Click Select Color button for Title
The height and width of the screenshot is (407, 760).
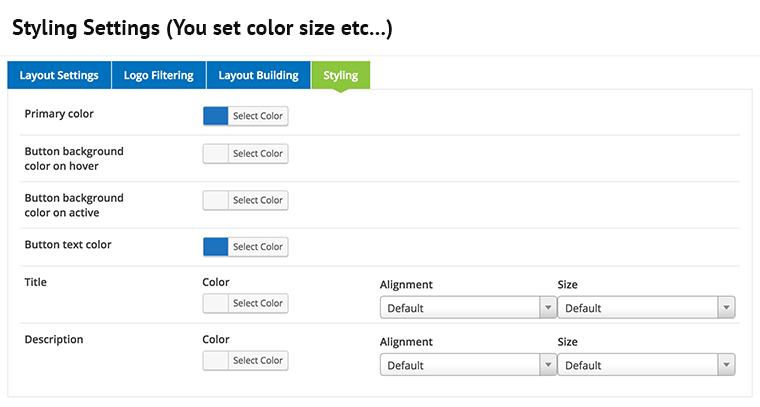[x=258, y=303]
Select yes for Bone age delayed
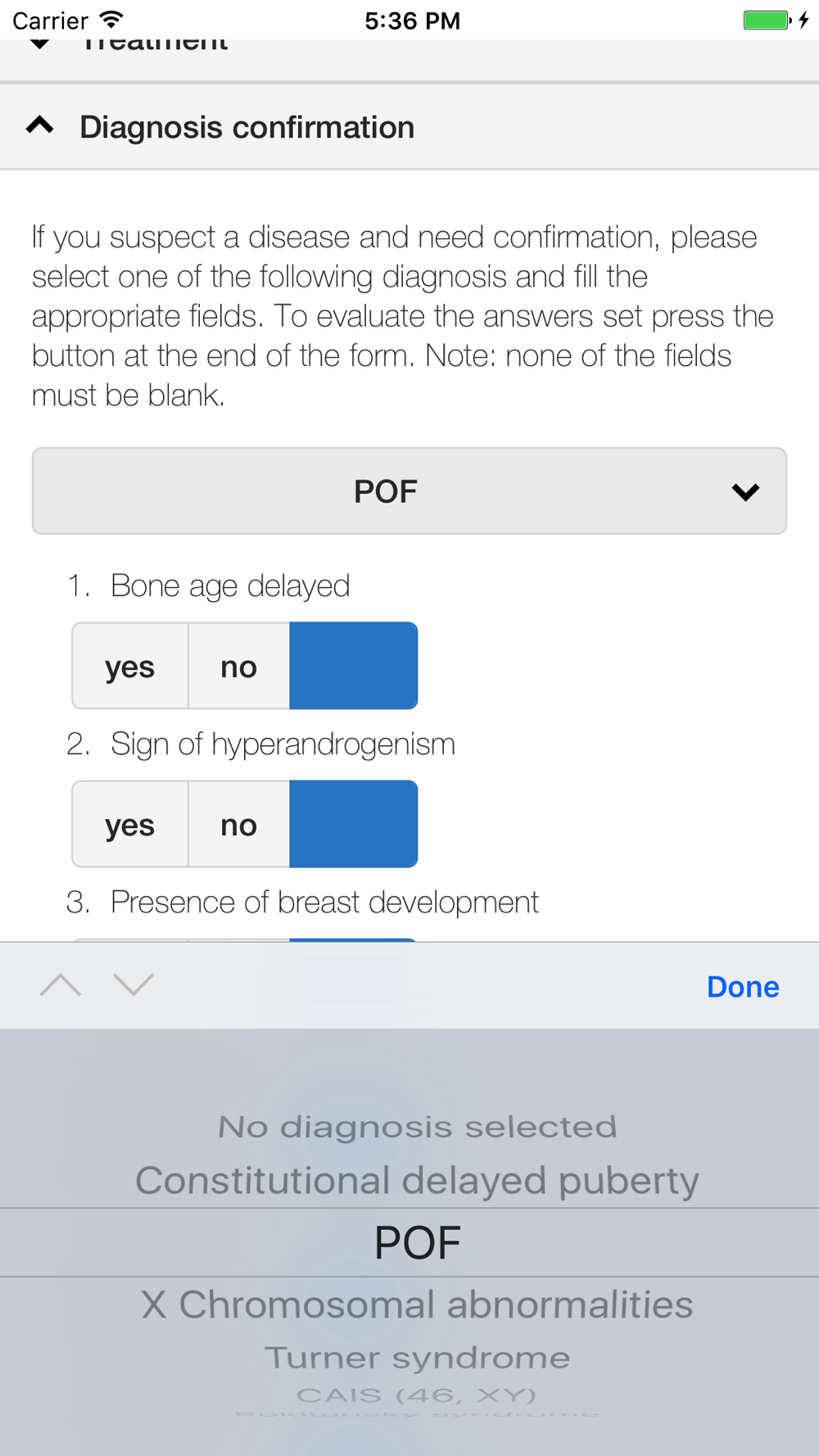 pyautogui.click(x=130, y=667)
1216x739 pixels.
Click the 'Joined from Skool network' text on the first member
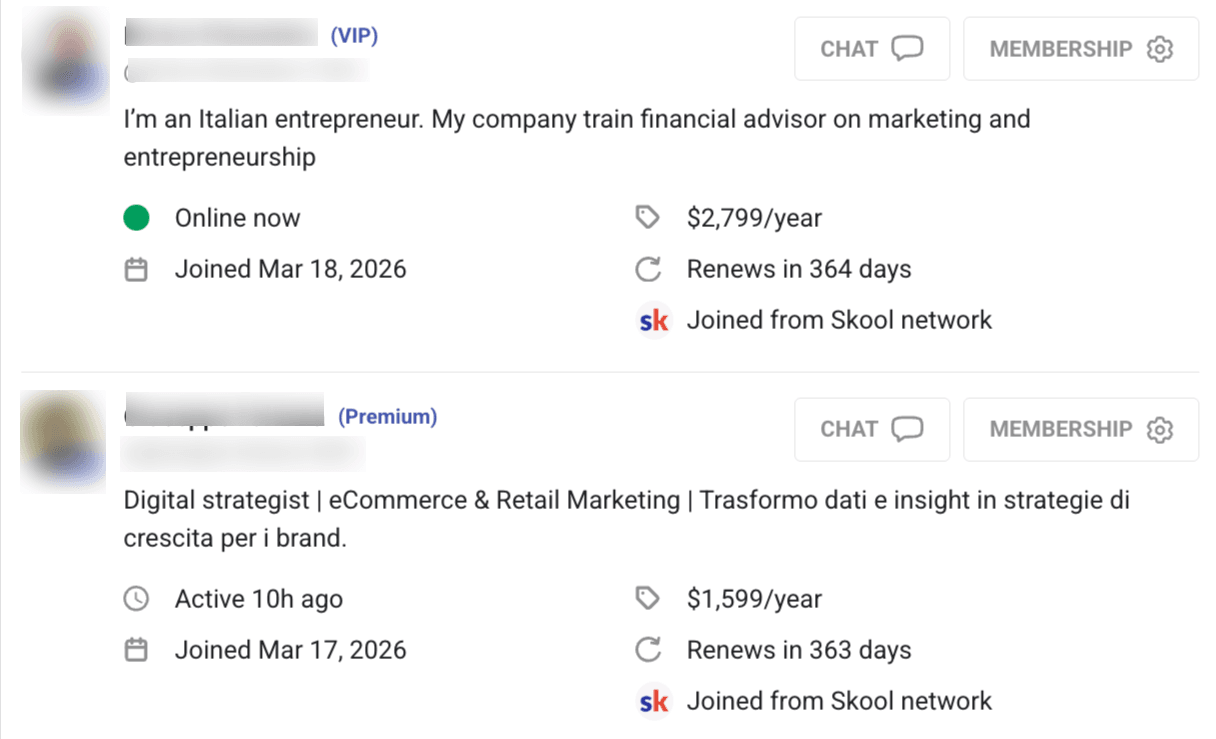pos(838,320)
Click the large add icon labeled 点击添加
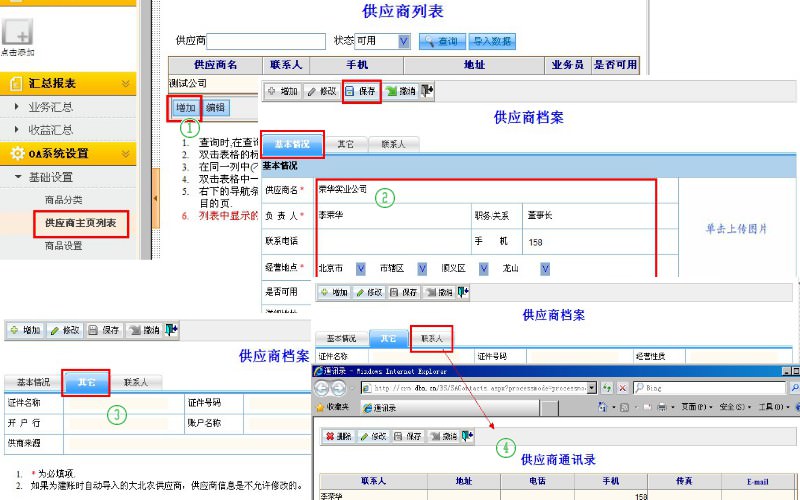The height and width of the screenshot is (500, 800). pyautogui.click(x=18, y=32)
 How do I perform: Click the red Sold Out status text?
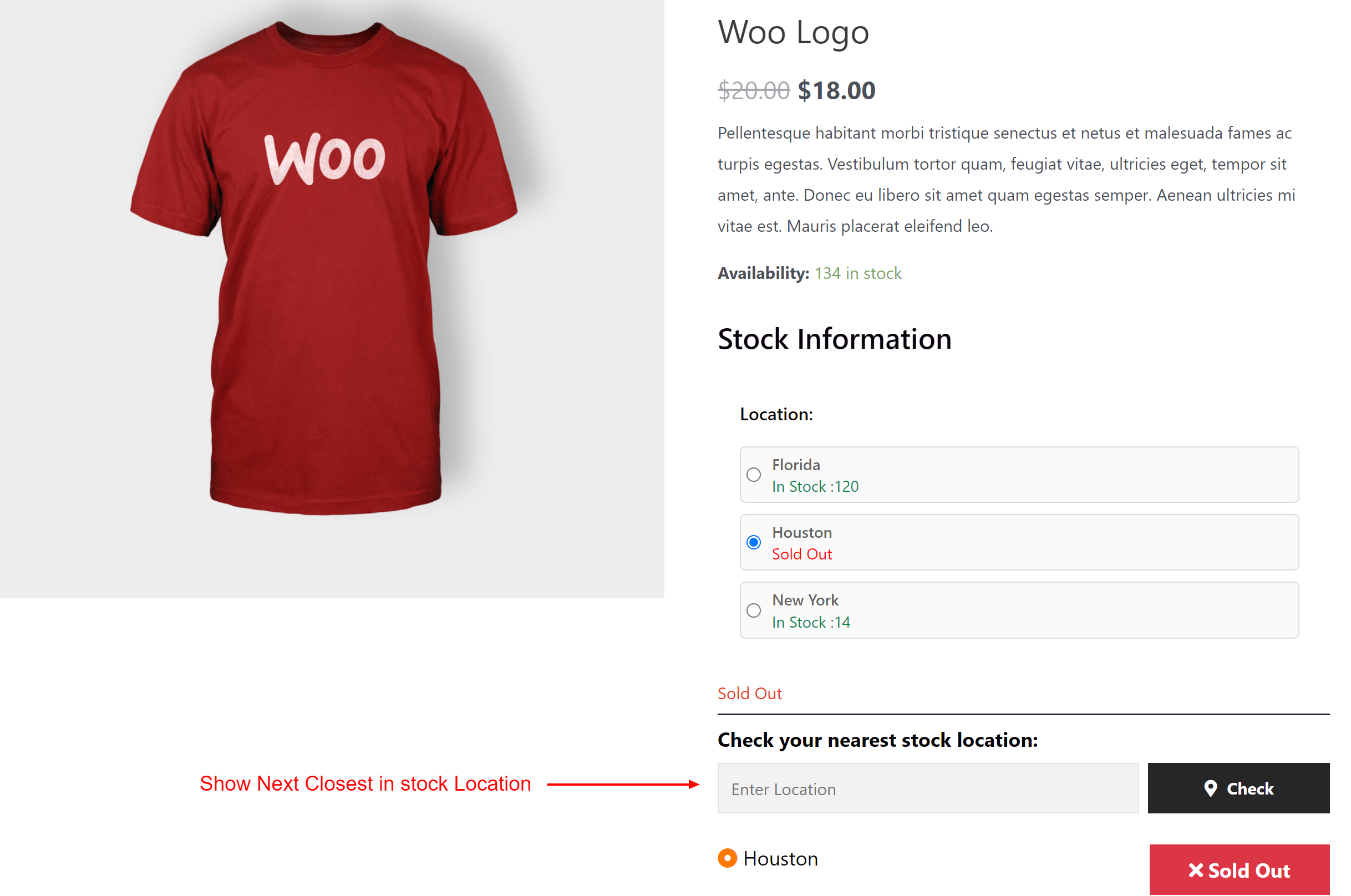(x=749, y=693)
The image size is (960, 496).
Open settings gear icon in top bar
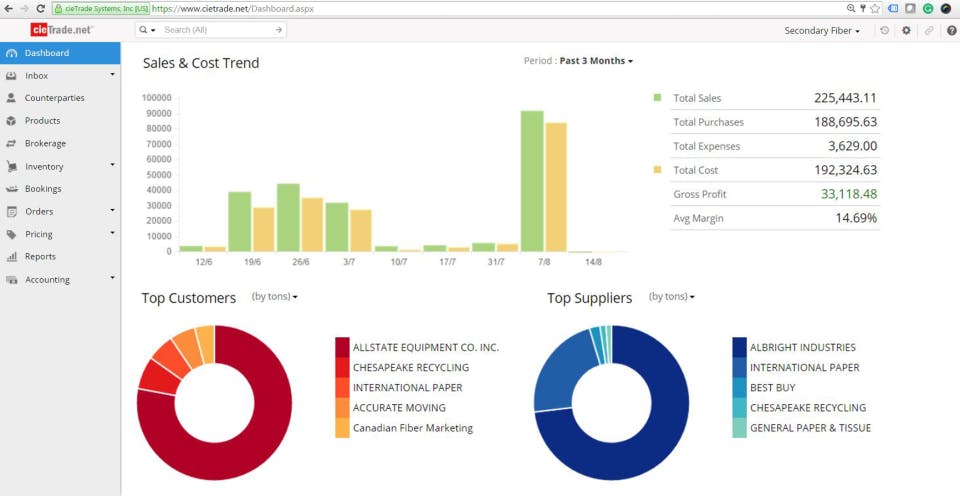[906, 30]
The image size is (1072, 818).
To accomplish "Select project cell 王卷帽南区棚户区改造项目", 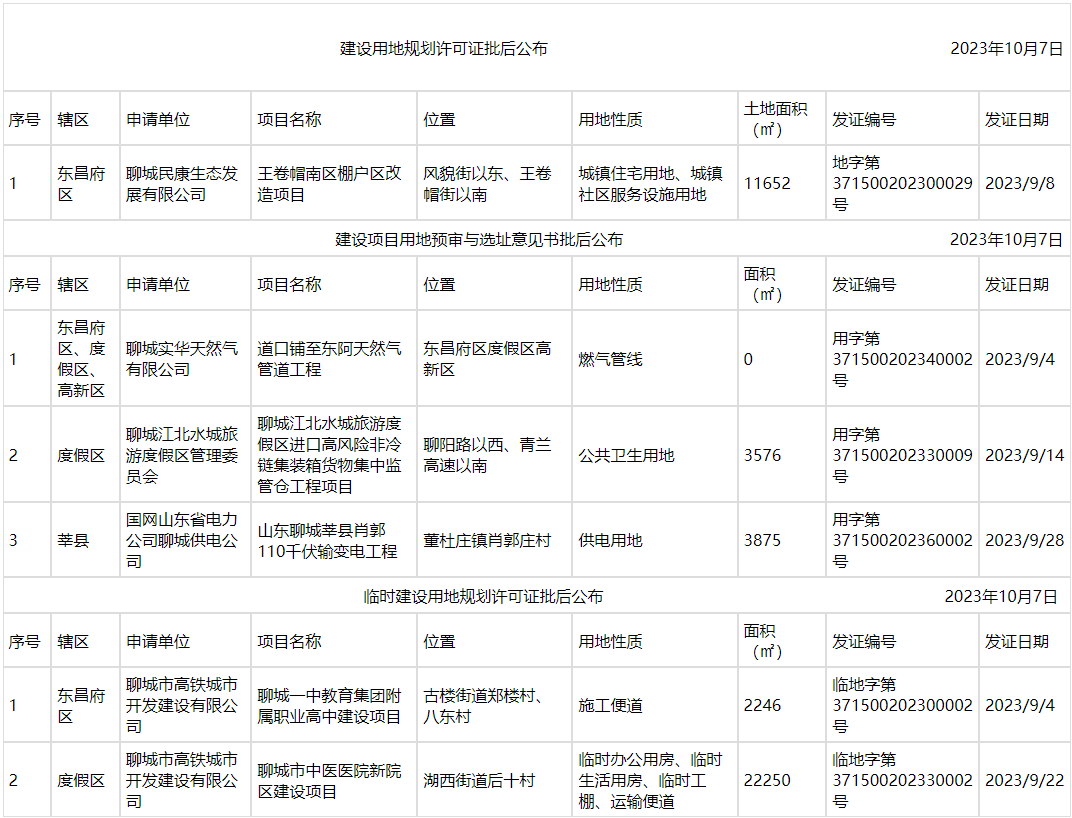I will click(330, 184).
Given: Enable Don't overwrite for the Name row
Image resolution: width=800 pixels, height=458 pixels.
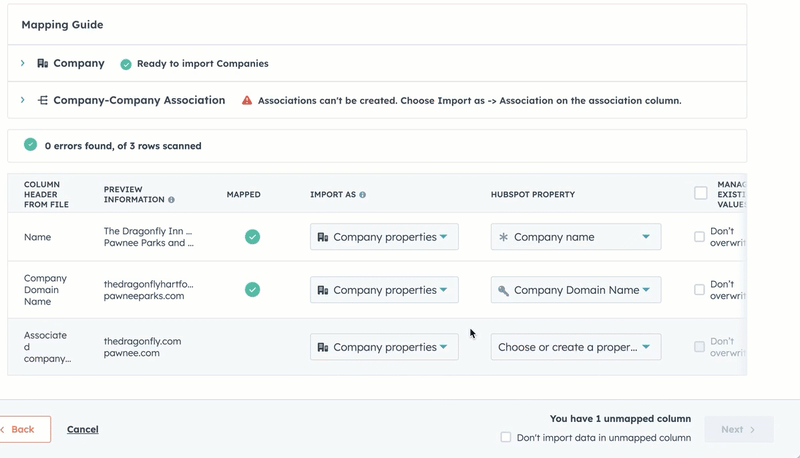Looking at the screenshot, I should 699,237.
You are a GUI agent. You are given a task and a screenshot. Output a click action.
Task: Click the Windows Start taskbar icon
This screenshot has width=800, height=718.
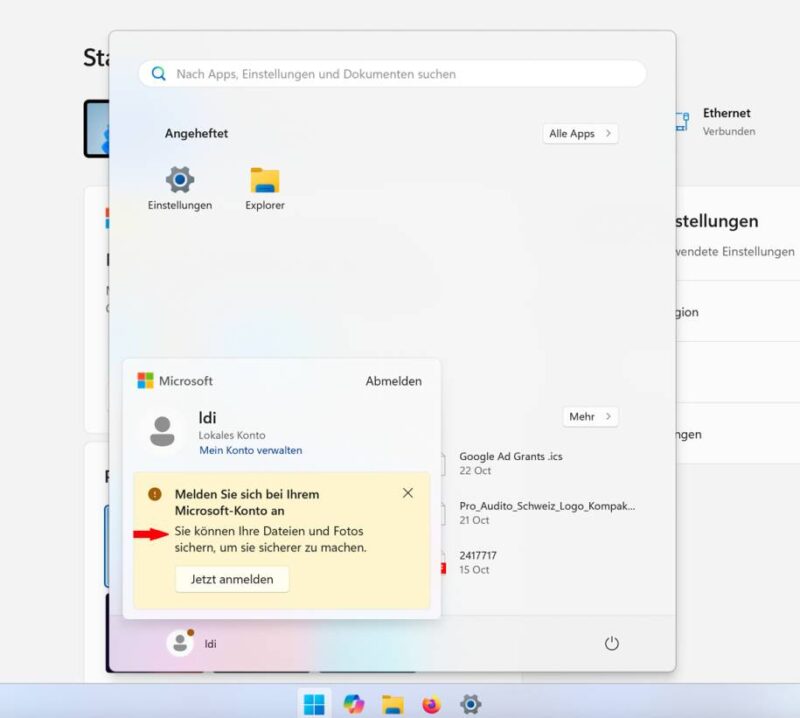[x=315, y=704]
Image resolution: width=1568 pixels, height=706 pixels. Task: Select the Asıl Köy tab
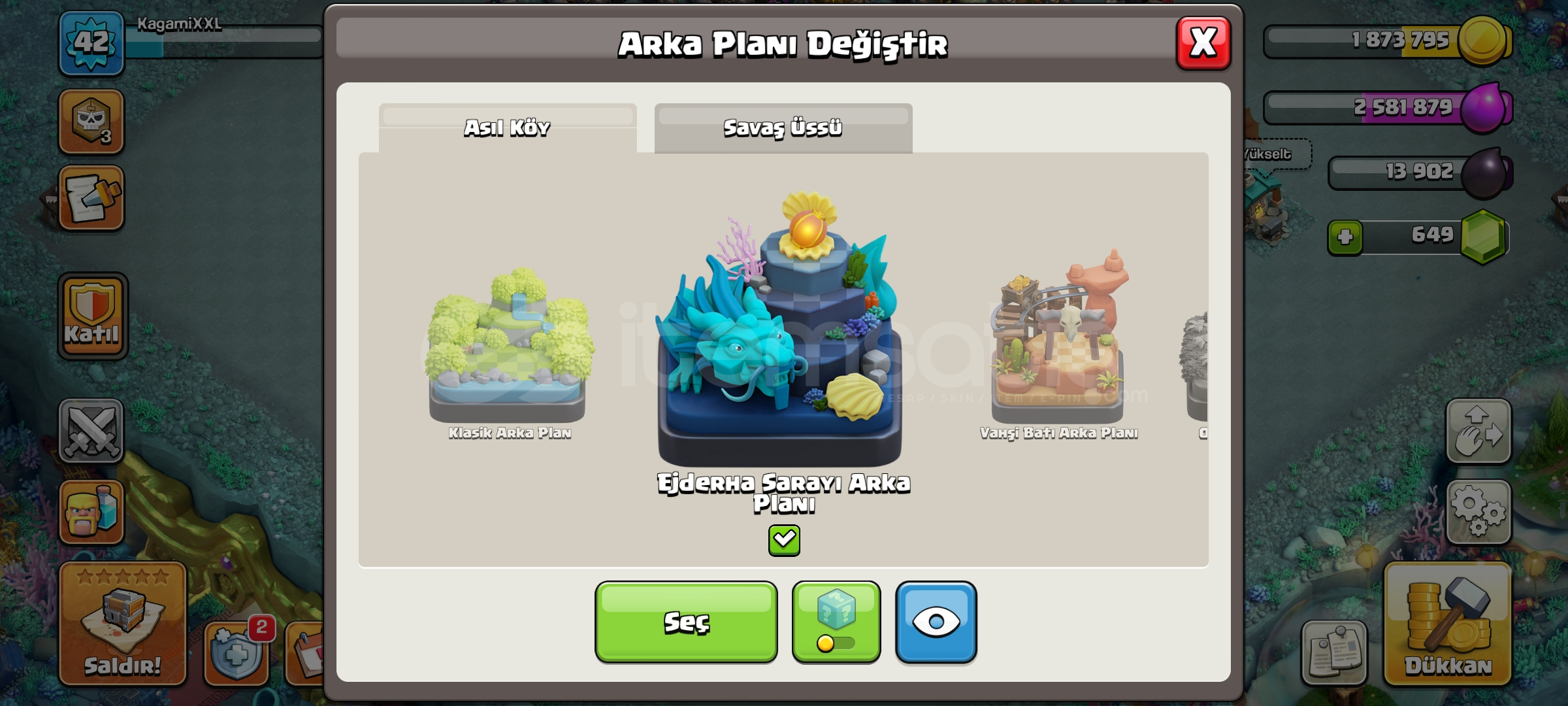tap(508, 127)
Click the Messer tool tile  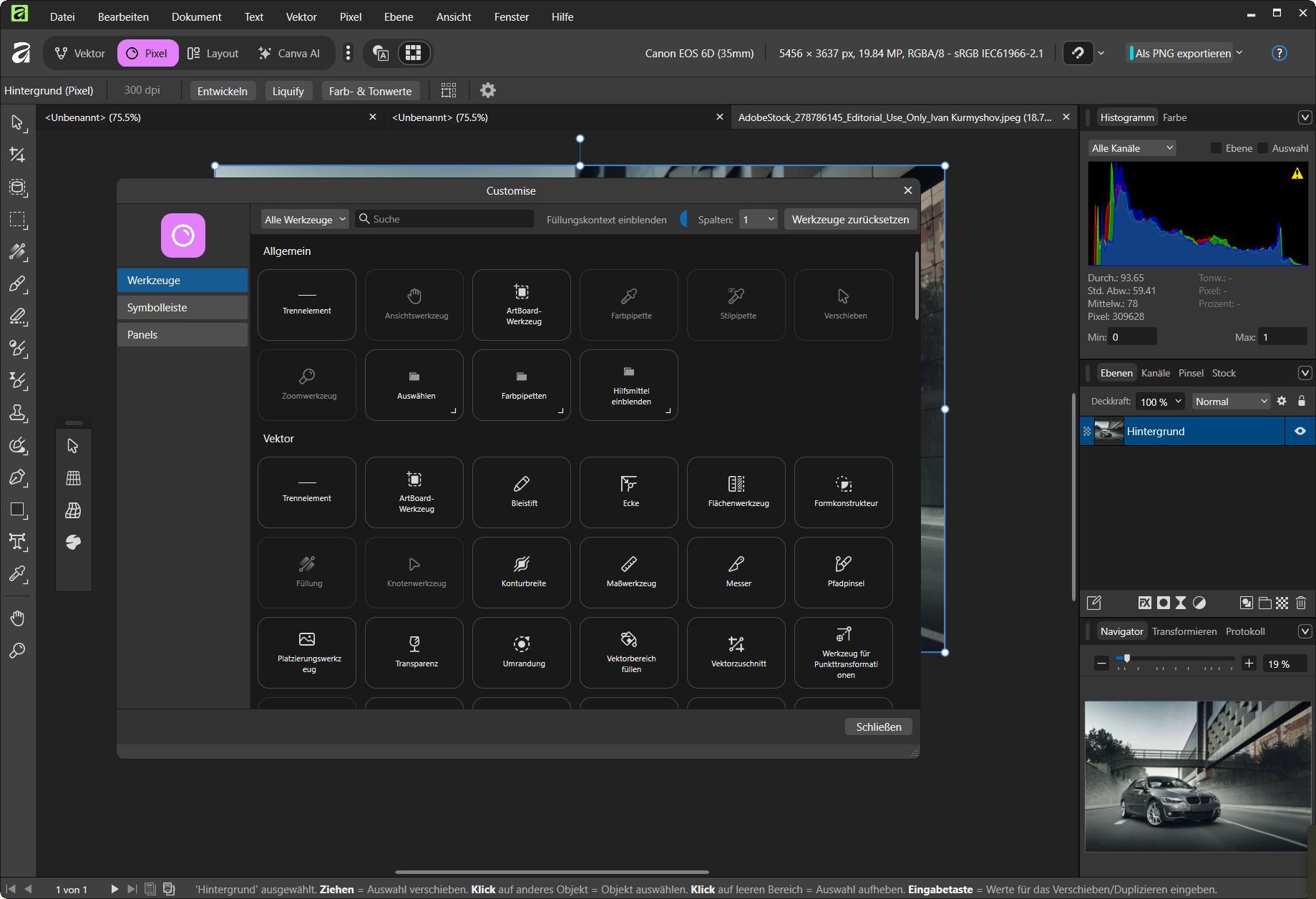click(736, 572)
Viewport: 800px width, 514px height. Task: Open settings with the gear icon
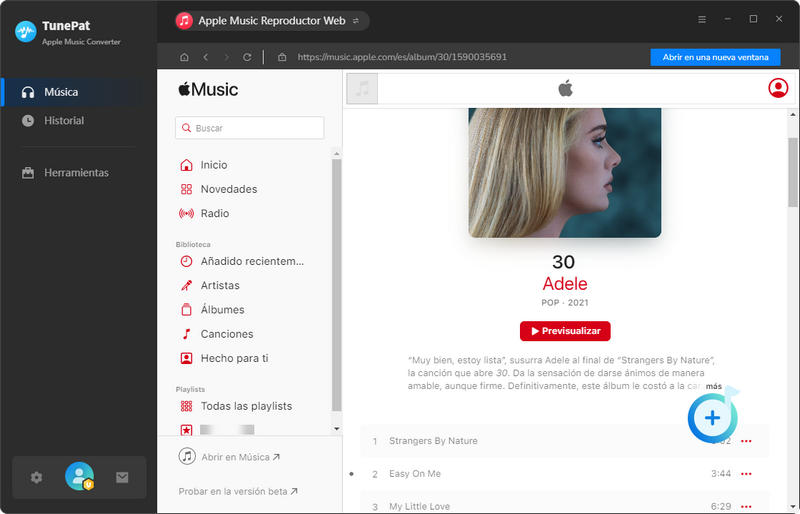[37, 477]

····················

» ASSIGNMENT
For the records above, state how many lines contain "size", and nothing more.

» ANSWER
2